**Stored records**
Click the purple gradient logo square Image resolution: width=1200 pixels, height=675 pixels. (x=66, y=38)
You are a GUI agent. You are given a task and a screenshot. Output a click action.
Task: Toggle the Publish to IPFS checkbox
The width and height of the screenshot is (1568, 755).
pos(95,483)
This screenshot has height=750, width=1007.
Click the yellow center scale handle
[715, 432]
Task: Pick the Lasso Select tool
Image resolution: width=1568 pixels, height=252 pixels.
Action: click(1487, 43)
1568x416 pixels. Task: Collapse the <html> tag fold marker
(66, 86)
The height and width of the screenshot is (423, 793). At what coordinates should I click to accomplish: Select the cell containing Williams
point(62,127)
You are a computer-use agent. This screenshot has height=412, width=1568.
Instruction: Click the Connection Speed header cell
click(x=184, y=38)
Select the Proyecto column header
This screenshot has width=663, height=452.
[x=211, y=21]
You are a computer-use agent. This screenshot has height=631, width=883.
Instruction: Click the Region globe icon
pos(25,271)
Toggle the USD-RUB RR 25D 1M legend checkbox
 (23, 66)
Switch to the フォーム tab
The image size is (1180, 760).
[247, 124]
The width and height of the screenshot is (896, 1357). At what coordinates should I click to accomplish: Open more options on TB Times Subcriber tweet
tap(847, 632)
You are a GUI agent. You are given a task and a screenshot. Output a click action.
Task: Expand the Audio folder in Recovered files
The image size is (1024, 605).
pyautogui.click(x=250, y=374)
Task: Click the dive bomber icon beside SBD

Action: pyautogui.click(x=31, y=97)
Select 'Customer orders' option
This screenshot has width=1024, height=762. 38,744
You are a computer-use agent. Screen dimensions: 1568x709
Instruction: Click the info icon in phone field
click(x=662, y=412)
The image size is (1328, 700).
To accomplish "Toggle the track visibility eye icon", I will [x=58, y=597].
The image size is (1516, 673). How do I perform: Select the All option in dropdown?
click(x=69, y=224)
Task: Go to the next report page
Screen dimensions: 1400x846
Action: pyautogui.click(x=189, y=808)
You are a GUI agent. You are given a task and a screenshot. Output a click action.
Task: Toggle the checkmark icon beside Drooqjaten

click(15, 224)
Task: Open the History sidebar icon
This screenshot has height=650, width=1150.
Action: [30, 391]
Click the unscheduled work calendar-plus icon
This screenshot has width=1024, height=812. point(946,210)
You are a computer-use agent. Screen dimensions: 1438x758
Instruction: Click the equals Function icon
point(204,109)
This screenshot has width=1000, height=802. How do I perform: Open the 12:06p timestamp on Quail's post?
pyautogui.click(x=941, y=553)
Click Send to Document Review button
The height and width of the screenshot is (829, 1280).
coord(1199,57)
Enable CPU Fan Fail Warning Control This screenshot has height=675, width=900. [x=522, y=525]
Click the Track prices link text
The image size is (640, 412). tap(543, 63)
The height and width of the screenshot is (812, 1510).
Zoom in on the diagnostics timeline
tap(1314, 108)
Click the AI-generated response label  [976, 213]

**Assignment**
Count the lines of the data that hold the word "computer". Report the count and nothing more.

**Solution for this exercise**
4